About this exercise
What is needed is an exact copy of every entry below, with the pictures left out.

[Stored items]

----------------

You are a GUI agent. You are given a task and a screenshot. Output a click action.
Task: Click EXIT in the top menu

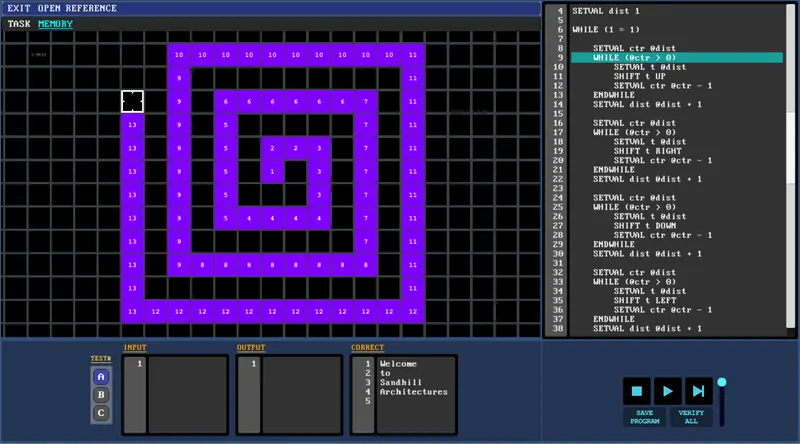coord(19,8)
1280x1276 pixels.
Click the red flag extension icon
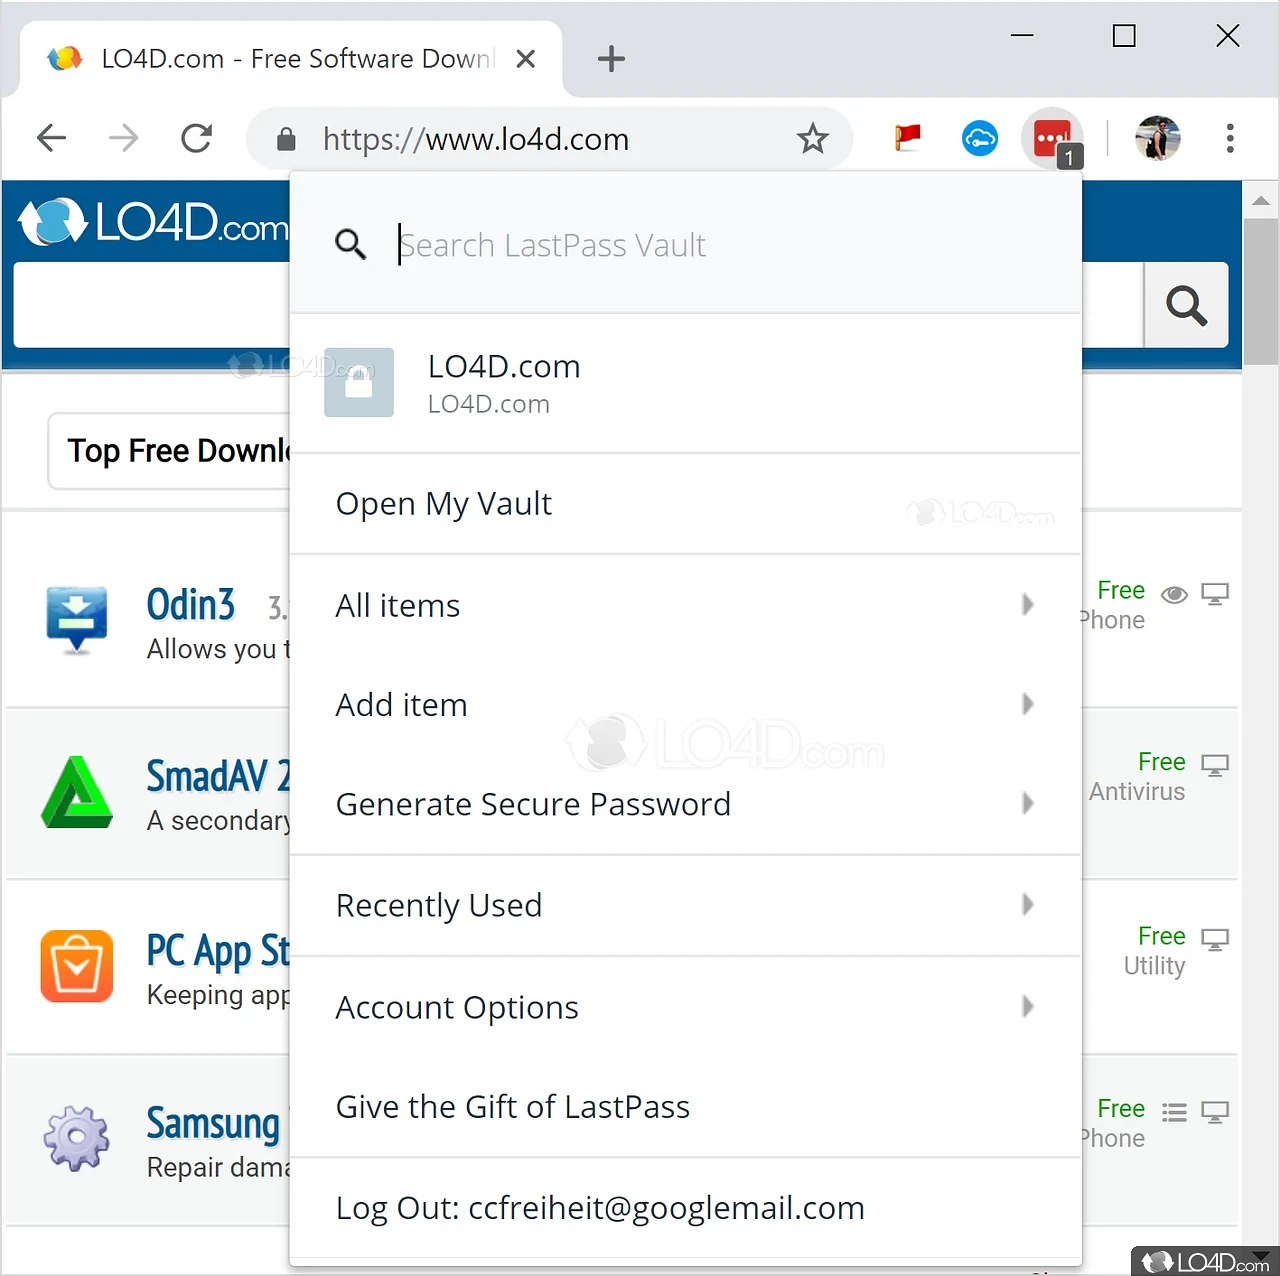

----------------

Response to this task
You are a GUI agent. You are given a task and a screenshot. Output a click action.
Task: Click EXIT in the top menu

coord(19,8)
1280x1276 pixels.
Click the red flag extension icon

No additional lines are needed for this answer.